In Malesia il paddock della MotoGP alloggia all’hotel Pan Pacific, a un passo tra l’aeroporto e il circuito di Sepang. Qui i piloti sguazzano allegramente in piscina e si rilassano nello shopping farlocco di China Town, a Kuala Lumpur, dove qualsiasi accessorio moda di marca è già stato riprodotto e viene venduto a poco prezzo; ci sono perfino le divise dei team del motomondiale!

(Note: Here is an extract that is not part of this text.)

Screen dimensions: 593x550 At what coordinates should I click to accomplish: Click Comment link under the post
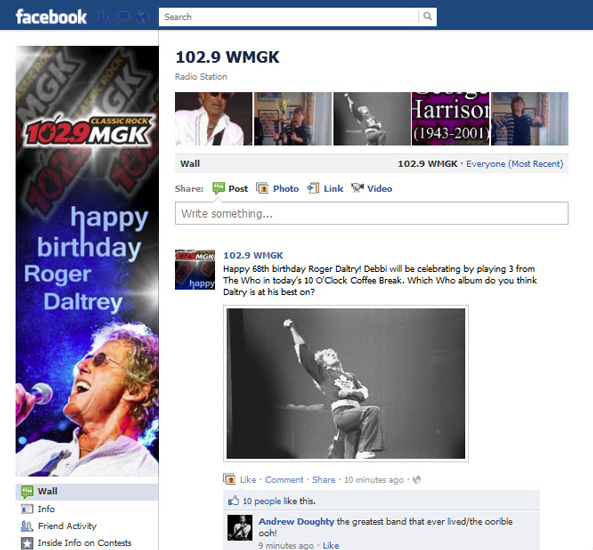click(284, 480)
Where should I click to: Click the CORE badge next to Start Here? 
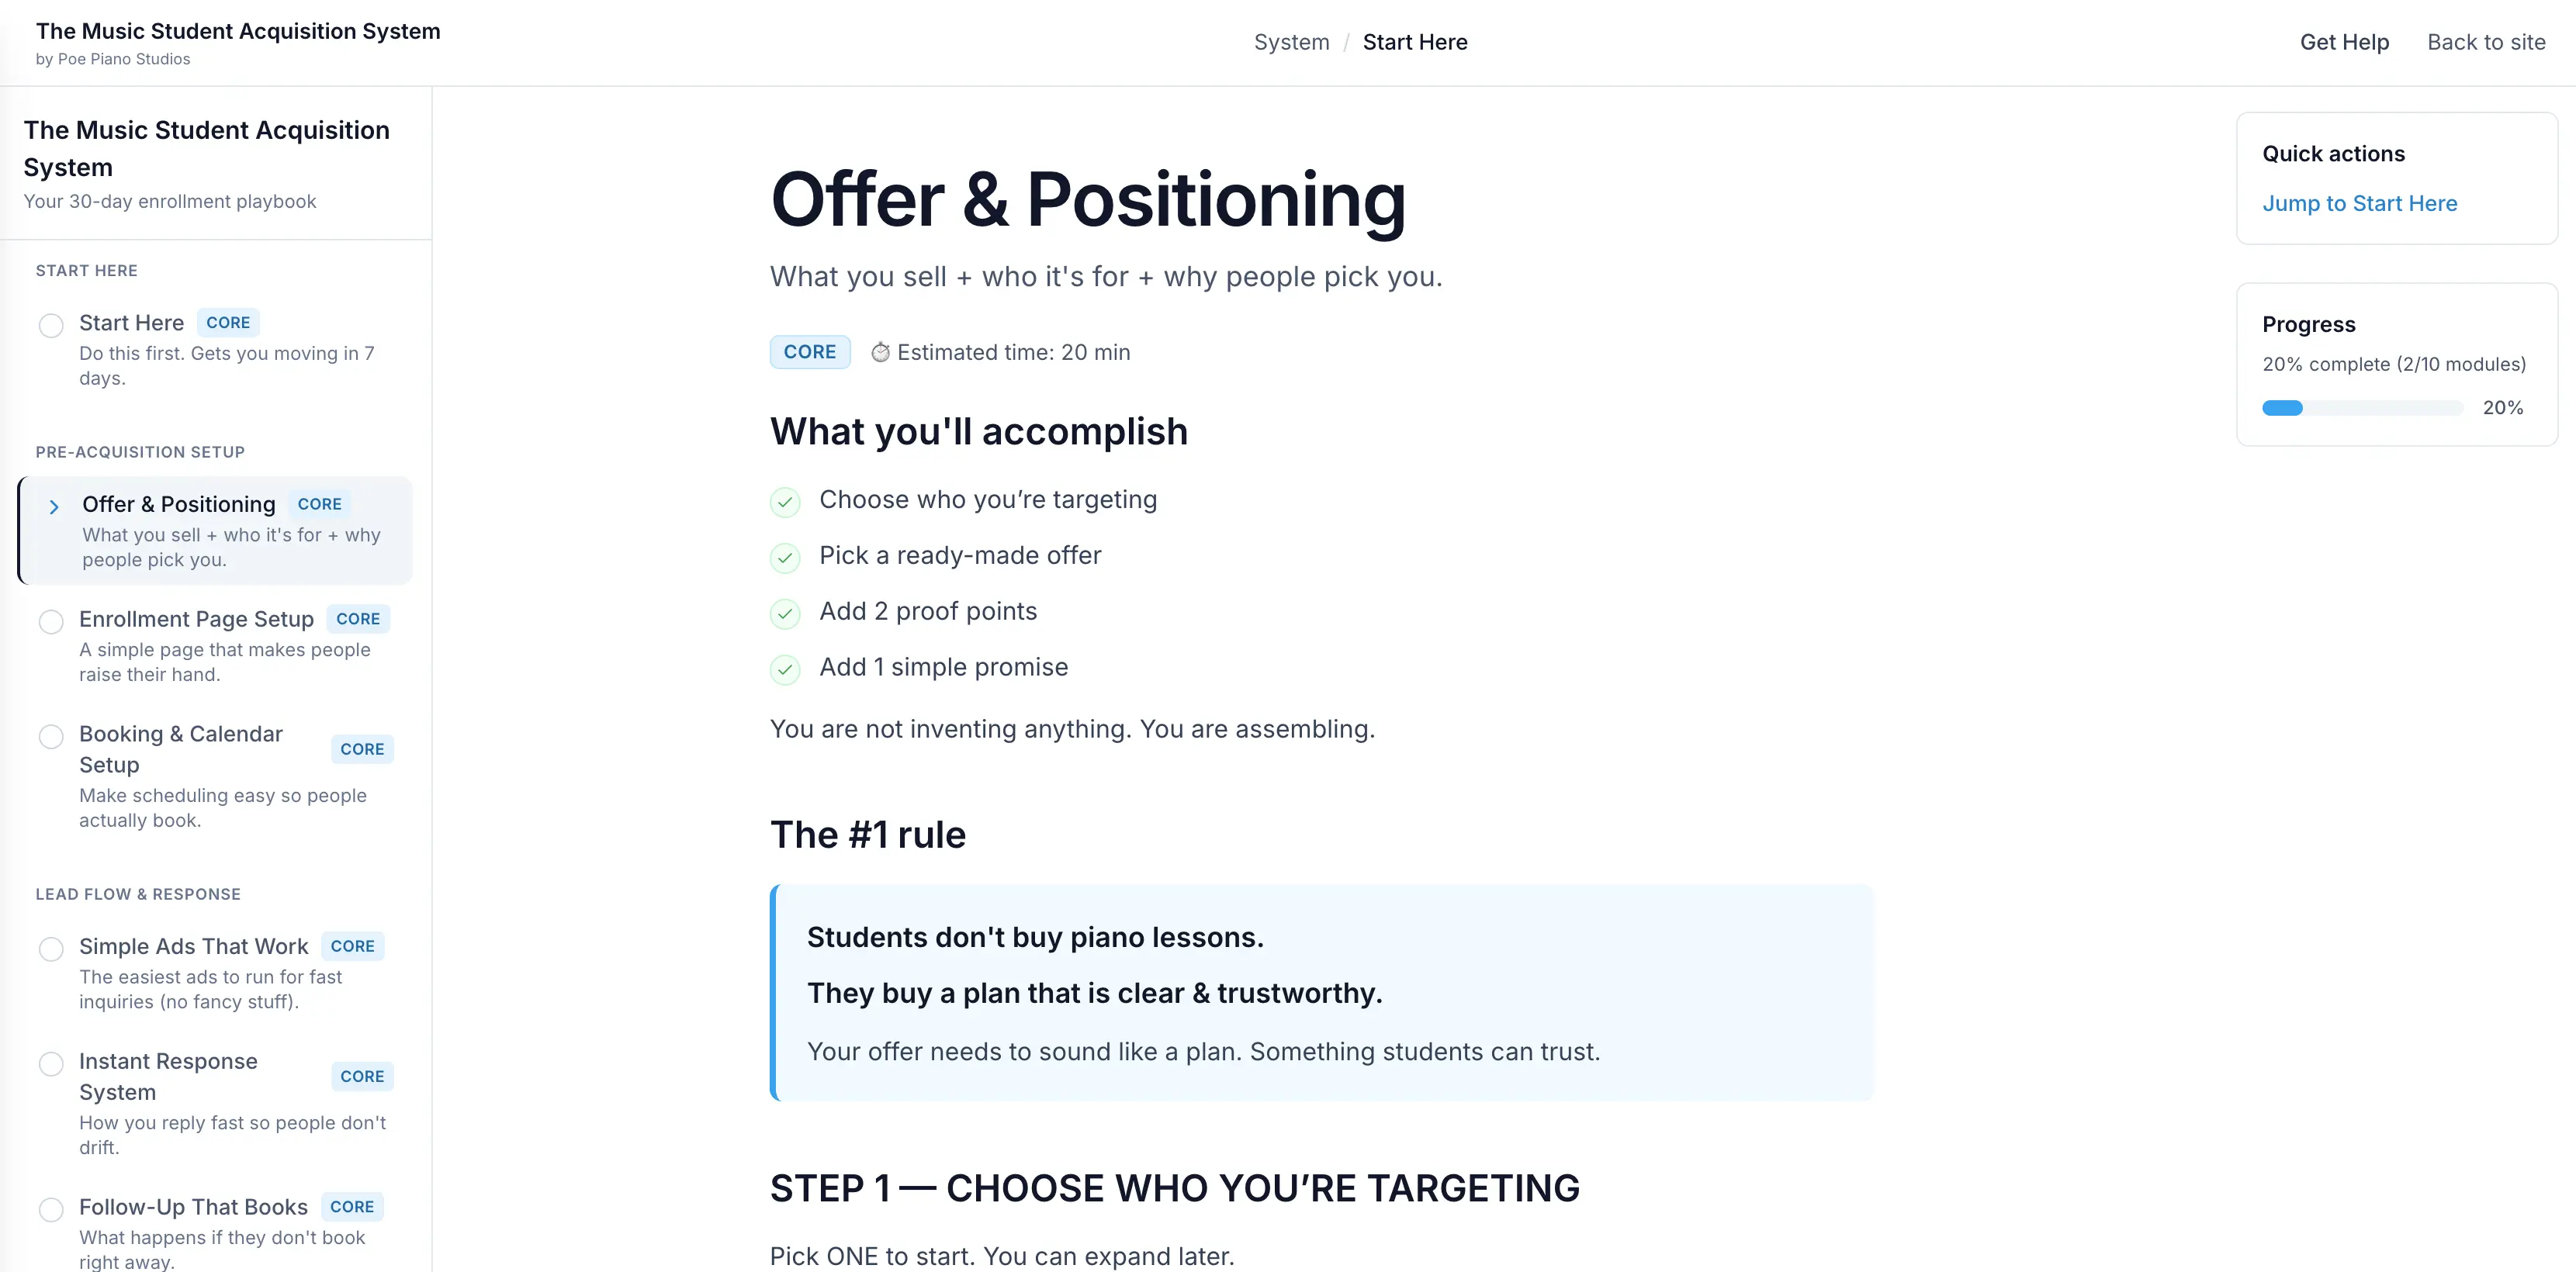(228, 322)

Il boom del momento sono gli elicotterini, modellini di elicottero telecomandati che si sollevano perfettamente in volo, con tanto di giroscopio e luci a led. Piloti e meccanici sono impazziti per gli elicotterini e hanno gareggiato in campionati clandestini nelle pause fra prove e gare. Con un po’ di trattativa riesci a portartene via uno per una 60ina di Ringgit, circa 15 euro, incredibile! La domanda chiave nei dialoghi tra i meccanici è “Quante “ringhiate” gli hai dato per questo modello?”.

Sono proprio i meccanici, per me, i numeri uno del Motomondiale. Sono loro quelli che hanno più passione per le moto in assoluto. Parlano di marmitte, di cambio, di pinze radiali in qualsiasi occasione, che sia nell’idromassaggio della piscina, sul taxi o mentre fanno shopping; hanno la testa sempre lì, nel box, perché per loro la meccanica non è un mestiere ma un modo di essere.

A diecimila chilometri da casa si infilano dentro ad un macilento negozietto di ferramenta nei sobborghi di qualche strana periferia, si spiegano a gesti col titolare, magari trattano il prezzo ma sempre risolvono il problema sulla moto del loro pilota, che domani correrà nel mondiale.

In Malesia tutti da sempre vanno a mangiare da Modesto’s e poi a ballare al Beach, a Kuala Lumpur. Alcuni anche tutte le sere della settimana.

Mi sono sempre chiesta il motivo che spinge i piloti e il loro seguito a non cambiare mai ristoranti e locali, invece di approfittarne per conoscere posti nuovi, per spezzare la routine. Il punto è proprio questo. I piloti mi hanno spiegato che per loro, che svolgono una vita nomade, è molto importante trovare i riferimenti in giro per il mondo perché in qualche modo la loro casa è anche quella. Con Modesto, così come con Rosa a Phillip Island, loro hanno un appuntamento preciso che si rinnova di anno in anno. E’ un po’ come fare una visita ai parenti lontani una volta all’anno; non puoi cambiare.

Infine Phillip Island, l’altra parte del mondo. Un luogo magico, un’isoletta che penzola a sud del continente australiano al quale è legata dal cordone ombelicale del ponte di San Remo. E’ una riserva naturale dove tutto è alla rovescia, anche le serrature delle case e che nel mese di ottobre, quando corre il Motomondiale, è perfetta per la specie animale dei pinguini, dei canguri e delle foche, ma non degli umani.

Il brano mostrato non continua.